Why build Python microservices

Microservices are not better by default. They’re useful when a system starts hurting:

  • Changes become risky 
  • Deployments slow down 
  • Teams start blocking each other 

For example:  In a monolith, changing delivery rules might require retesting the full checkout flow. Here, Delivery can change independently as long as its API stays stable.
Python is a strong fit for this architecture. FastAPI handles lightweight, independently deployable services well — native async support, automatic OpenAPI docs, and low boilerplate. Flask works for simpler services. For larger monolith migrations, Django REST Framework brings full ORM and auth support, though it's heavier.

For production-grade microservices, FastAPI has become the default for most Python backend engineering teams.

Your monolith is why your deployments take a week

The shift to a Python microservices architecture is usually not about technology first — it's about reducing coordination overhead as systems and teams grow.

Before (monolith) After (Python microservices)
Full system redeploy for every change Deploy individual services independently
Shared release cycle across all teams Parallel development with clear ownership
Entire system fails on one service bug Failures isolated per service
Scale the whole app for one bottleneck Scale only the service under load
High-risk, infrequent deployments Per-service CI/CD, frequent and boring

At a small scale, a monolith works well. But as more engineers and features get added, things start slowing down—not because of performance, but because of people and process.

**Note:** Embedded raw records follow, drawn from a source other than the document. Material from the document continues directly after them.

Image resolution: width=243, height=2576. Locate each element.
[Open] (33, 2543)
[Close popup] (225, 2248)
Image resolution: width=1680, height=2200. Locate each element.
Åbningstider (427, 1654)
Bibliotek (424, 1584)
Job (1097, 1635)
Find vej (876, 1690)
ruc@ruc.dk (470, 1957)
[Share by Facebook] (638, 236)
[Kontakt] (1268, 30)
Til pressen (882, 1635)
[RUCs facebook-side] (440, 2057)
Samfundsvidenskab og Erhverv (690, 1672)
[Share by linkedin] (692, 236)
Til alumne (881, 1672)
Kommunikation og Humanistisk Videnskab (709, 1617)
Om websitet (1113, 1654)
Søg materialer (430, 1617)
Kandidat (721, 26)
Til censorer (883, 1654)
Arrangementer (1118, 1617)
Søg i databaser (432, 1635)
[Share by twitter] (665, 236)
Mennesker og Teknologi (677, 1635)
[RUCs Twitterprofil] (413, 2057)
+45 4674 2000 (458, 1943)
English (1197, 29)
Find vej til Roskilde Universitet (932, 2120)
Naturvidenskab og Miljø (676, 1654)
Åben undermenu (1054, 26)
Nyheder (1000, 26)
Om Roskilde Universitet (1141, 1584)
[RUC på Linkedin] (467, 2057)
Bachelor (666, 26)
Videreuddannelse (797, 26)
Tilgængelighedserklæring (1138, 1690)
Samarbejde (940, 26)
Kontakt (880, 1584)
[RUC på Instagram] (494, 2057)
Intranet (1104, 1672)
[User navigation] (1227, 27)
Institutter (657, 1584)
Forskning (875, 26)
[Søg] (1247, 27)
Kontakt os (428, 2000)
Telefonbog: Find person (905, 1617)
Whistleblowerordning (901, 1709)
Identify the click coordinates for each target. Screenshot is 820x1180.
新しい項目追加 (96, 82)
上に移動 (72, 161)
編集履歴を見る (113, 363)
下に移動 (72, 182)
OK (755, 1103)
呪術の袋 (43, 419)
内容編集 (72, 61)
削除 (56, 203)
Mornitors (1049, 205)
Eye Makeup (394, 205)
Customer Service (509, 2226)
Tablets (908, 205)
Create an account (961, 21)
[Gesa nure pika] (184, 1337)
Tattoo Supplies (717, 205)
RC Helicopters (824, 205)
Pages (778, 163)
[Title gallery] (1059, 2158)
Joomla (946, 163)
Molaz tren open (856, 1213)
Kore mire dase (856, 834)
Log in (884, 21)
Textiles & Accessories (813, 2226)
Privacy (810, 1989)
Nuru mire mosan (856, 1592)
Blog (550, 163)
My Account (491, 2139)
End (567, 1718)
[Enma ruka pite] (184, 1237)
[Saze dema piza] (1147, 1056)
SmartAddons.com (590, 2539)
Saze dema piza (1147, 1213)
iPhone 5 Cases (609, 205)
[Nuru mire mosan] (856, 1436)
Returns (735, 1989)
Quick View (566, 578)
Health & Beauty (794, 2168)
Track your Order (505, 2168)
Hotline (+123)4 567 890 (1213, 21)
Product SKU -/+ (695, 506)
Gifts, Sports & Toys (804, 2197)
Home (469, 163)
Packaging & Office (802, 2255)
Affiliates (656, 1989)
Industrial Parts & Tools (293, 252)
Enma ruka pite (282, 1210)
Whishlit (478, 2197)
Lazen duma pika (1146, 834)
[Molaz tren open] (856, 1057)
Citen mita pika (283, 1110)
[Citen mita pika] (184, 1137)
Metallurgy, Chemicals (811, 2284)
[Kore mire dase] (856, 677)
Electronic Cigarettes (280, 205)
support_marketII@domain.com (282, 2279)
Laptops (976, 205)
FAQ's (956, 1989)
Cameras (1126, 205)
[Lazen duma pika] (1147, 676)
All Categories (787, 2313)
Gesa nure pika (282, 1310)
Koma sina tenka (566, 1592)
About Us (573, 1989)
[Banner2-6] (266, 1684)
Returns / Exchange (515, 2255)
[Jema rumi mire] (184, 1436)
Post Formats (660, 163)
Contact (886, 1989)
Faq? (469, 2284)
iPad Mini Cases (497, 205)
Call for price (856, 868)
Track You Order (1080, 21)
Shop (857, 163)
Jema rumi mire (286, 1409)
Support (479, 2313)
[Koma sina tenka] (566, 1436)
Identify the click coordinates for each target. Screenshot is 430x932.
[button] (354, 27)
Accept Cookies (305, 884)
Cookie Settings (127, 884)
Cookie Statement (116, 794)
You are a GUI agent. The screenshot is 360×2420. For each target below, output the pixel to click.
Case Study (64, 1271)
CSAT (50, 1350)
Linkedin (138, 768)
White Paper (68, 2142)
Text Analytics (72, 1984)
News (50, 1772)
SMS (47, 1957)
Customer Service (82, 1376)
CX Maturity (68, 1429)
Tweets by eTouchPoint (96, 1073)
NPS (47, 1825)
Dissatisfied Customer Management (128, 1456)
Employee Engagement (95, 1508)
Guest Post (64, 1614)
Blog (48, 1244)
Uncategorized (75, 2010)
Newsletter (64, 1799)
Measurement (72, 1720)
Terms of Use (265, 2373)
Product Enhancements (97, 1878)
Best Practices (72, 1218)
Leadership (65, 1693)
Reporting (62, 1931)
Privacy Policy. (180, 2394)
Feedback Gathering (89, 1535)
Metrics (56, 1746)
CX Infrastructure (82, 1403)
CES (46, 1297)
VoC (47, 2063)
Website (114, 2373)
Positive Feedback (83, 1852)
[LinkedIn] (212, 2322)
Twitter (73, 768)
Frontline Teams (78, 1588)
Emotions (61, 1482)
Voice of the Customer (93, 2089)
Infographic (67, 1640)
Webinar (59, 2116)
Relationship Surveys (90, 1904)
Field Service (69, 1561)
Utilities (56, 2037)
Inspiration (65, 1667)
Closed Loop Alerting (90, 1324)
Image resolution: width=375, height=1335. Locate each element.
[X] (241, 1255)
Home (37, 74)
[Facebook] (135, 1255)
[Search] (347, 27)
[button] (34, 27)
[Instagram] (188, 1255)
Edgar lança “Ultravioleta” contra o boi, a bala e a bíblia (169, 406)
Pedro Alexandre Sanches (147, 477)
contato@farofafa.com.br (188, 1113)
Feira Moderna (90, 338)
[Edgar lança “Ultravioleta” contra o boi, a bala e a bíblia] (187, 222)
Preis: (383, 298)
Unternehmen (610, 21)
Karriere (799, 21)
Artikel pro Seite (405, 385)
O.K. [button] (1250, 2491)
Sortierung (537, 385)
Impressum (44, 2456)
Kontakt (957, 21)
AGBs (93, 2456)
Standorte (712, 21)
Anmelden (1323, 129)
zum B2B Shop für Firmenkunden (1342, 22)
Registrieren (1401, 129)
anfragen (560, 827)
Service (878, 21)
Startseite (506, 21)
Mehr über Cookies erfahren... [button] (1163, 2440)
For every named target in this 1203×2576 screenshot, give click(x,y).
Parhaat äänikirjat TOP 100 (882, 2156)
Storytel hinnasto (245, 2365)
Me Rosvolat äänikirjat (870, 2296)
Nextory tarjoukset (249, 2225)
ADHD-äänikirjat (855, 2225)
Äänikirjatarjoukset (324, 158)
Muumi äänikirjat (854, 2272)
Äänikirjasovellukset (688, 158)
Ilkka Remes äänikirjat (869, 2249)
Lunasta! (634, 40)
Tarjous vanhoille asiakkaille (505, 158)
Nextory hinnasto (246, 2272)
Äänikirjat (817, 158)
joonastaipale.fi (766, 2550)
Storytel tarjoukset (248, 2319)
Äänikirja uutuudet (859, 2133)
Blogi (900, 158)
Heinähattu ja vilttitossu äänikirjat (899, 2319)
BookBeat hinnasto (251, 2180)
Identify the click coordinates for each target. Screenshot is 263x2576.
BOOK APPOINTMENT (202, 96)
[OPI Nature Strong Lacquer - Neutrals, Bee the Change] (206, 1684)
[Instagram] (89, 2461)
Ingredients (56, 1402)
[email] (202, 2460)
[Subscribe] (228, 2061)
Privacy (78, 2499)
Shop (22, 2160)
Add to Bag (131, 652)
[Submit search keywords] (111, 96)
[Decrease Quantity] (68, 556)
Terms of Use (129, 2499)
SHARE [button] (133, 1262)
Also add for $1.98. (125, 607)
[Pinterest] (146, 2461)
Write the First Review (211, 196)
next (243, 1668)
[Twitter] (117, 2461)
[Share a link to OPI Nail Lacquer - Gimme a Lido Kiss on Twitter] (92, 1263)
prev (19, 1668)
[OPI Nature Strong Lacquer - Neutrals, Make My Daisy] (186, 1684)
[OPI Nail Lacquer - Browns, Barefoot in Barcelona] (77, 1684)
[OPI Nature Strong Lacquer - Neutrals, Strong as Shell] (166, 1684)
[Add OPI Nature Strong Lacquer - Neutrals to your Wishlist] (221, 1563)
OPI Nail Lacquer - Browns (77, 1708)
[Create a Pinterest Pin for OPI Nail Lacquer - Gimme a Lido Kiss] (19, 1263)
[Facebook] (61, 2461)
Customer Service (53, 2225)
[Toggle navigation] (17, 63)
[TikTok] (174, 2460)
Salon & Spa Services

Team scaling becomes the bottleneck

As teams grow, everyone works on the same codebase — more merge conflicts, slower reviews, shared release cycles. This is Conway's Law. Microservices create clear ownership boundaries. Instead of everyone touching the same code, one team owns Order Service, another owns Payment, another owns Delivery.

Splitting by business capability works better than splitting by technical layer.

Deployment becomes painful

In a monolith, even a small change requires deploying the entire system. A bug in Payment delays a Delivery feature release.

With Python microservices, only the changed service gets redeployed. Other services keep running. The goal: frequent, small, boring deployments.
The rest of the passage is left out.